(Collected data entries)
----

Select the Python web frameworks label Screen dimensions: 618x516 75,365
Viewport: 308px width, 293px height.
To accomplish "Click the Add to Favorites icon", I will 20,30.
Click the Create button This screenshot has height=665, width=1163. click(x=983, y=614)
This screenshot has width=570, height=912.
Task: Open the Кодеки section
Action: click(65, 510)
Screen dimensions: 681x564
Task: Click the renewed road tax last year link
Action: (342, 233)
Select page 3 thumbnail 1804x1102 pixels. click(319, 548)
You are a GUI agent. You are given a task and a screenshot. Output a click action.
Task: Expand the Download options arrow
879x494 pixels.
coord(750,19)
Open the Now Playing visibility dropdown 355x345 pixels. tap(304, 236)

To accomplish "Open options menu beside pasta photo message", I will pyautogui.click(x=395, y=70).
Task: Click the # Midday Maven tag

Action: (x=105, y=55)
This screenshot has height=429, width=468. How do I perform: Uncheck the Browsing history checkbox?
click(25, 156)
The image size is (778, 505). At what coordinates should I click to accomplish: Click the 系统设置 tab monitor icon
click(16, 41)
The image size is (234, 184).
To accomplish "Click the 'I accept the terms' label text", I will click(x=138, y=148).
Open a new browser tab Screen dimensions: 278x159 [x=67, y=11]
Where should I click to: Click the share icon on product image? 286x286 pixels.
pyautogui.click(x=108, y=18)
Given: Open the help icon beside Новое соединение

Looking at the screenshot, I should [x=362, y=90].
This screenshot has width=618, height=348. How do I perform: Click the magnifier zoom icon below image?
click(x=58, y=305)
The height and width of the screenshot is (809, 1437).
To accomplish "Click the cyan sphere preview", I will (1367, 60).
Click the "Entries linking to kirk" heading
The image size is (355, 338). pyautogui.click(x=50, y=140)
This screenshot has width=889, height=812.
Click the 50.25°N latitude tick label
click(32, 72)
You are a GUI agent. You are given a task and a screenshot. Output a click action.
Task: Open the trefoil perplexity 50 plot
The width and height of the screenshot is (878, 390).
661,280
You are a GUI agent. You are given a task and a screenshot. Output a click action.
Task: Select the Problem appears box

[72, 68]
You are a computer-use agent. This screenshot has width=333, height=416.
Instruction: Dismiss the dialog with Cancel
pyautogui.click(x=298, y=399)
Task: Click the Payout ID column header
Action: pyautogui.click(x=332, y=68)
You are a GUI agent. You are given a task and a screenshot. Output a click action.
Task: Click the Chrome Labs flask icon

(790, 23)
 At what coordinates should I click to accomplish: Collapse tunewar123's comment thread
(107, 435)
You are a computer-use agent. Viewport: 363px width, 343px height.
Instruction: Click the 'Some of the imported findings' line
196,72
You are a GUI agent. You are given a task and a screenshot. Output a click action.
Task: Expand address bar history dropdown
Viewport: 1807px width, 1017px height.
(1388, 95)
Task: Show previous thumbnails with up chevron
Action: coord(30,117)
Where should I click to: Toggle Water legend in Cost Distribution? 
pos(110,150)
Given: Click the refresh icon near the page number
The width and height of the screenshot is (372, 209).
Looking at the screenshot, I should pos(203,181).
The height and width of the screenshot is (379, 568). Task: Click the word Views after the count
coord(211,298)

----

Report how many lines above hold the string "page", giving nothing but the number.

Finished task:
2